Spatial Data Models
There are two main computer models used in GIS to represent geographic features; they are known as spatial data models.
In the first, the vector data model, each feature is defined spatially with discrete Easting and Northing co-ordinate pairs. In the second, the raster data model, the data is displayed as an image laid out in a grid structure where each cell, or pixel, is referenced by a particular row and column value.
The Vector Data Model
In a vector data model, locations are recorded as Easting and Northing co-ordinates. Points are recorded as a single co-ordinate pair, lines are recorded as a series of ordered co-ordinate pairs and areas (polygons) are recorded as a series of ordered co ordinate pairs defining line segments that enclose an area.
This method means that you can look at the map feature at any scale and it will always be clear.
The Raster Data Model
The raster data model is a rectangular grid of cells (pixels) each with a value. Using the raster data model, the earth is treated as one continuous surface and data is stored as a picture, just like a digital photograph of a paper map.
Each cell or pixel represents a rectangular area on the ground; the matrix of cells, organised into rows and columns, is called a grid. Each cell has a value; cell values are numbers that represent nominal data such as land use classes or vegetation type, or they may be measurements such as elevation.

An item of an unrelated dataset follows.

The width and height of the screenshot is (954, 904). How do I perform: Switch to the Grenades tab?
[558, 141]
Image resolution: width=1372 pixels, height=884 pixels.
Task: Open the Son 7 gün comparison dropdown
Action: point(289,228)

Like the vector model, the raster data model can represent discrete point, line and area features. A point feature is represented as a value of a single cell, a linear feature as a series of connected cells that can portray any length, and an area feature as a group of connected cells portraying shape.
Raster data is geo-referenced by specifying the co-ordinate system to which a grid is registered, the real world location of the reference point and the cell size in real world distances. Typically, the upper left or lower left corner of the grid is used as the reference point. The reference point location, along with the cell size, can be used to determine the geographic location of any cell within the raster dataset.
The precision of a map depends upon the scale of the map. While the Vector Model holds precise co-ordinates for each location the raster data is based upon a grid. The resolution of the Raster Model therefore depends on the real world area represented by each grid cell; the smaller the cell size, the greater the precision. Raster data must be viewed at the correct scale; in the same way that digital photographs become blurred when viewed close up, so do raster data pixels.